▶ _Fragmento_

::::

No es habitual que salga de la oficina cuando ya se ha puesto oscuro. Sin embargo, al irme ayer, era casi de noche. Crucé el semáforo y subí por la calle de la avenida Sur 21, me sorprendió ver el show de luces que hay en ese pequeño tramo de adoquines que, ahora se llena de cafés y sitios lujosos. Era una luz violeta con un techo de otras luces del color de la bandera. A mi lado derecho había un puesto de paletas y al izquierdo muchísima gente se tomaba fotos. En distintos pedazos de esa calle las personas fotografiaban. Unos pasos más adelante, en la plaza El Venezolano, había fiesta, música, gente. El lugar estaba algo oscuro, pero eso no impedía que estuvieran allí.
De pronto me sentí completamente ajena a esa juerga en la que no participaba. Yo caminaba con prisa por miedo a no hallar autobús y mis manos seguían heladas por el frío de la oficina o tal vez era el frío que me produce Caracas en las noches.

::::

▶ _Material_
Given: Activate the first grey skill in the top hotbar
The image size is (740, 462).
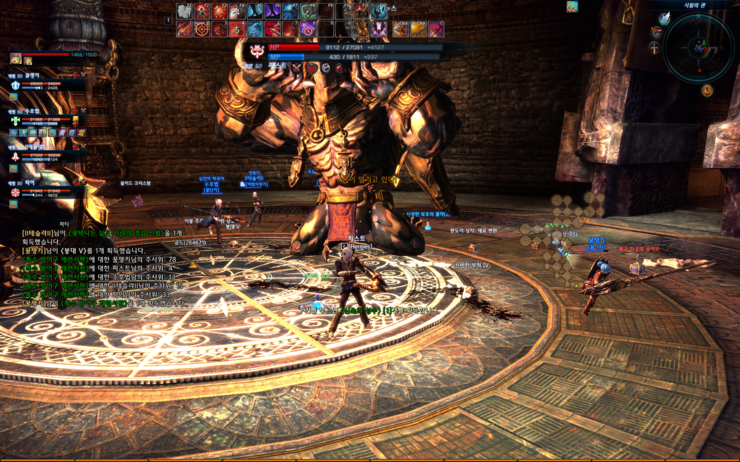Looking at the screenshot, I should [x=184, y=12].
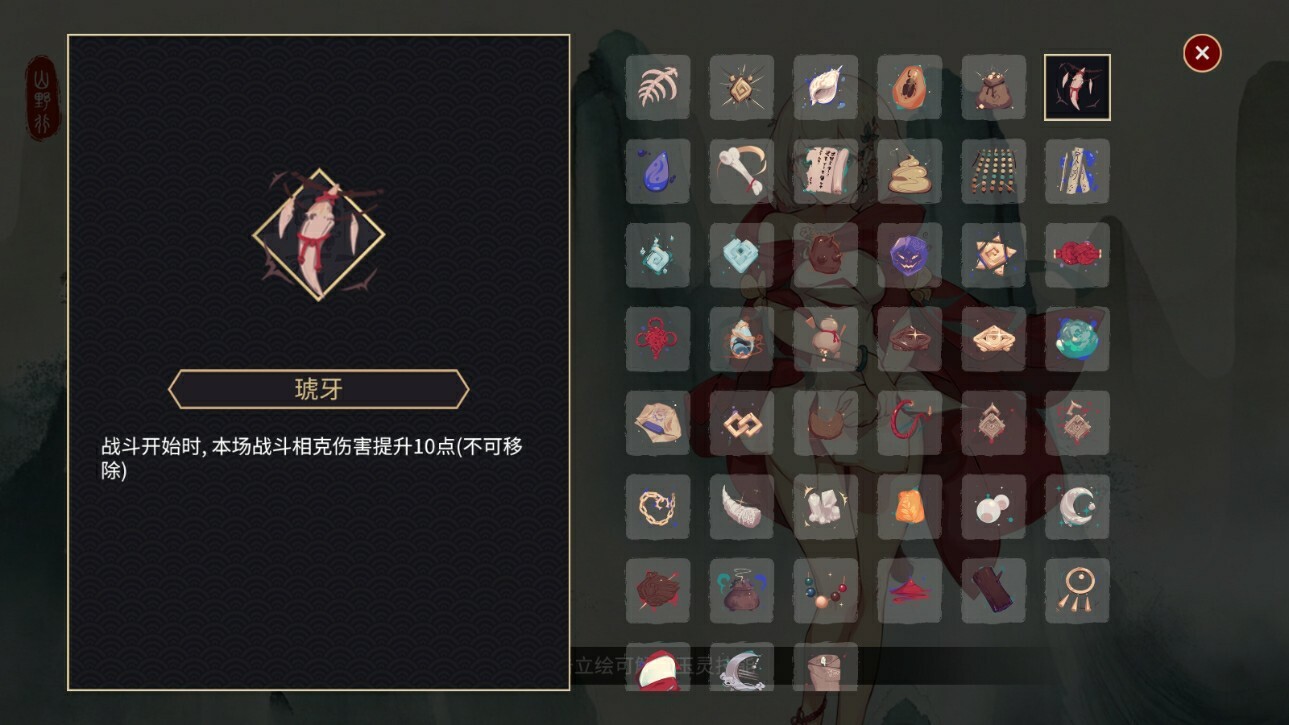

::::

▶ _Trabajo pendiente_
1 > Enumera todos los lugares que el fragmento menciona con nombre propio.
2 > Repite literalmente el tramo del fragmento que empieza con las palabras que contienen "No es habitual" y acaba con "que estuvieran allí.".

▶ _Soluciones_
1 >
- La avenida Sur 21
- La plaza El Venezolano
- Caracas

2 >
No es habitual que salga de la oficina cuando ya se ha puesto oscuro. Sin embargo, al irme ayer, era casi de noche. Crucé el semáforo y subí por la calle de la avenida Sur 21, me sorprendió ver el show de luces que hay en ese pequeño tramo de adoquines que, ahora se llena de cafés y sitios lujosos. Era una luz violeta con un techo de otras luces del color de la bandera. A mi lado derecho había un puesto de paletas y al izquierdo muchísima gente se tomaba fotos. En distintos pedazos de esa calle las personas fotografiaban. Unos pasos más adelante, en la plaza El Venezolano, había fiesta, música, gente. El lugar estaba algo oscuro, pero eso no impedía que estuvieran allí.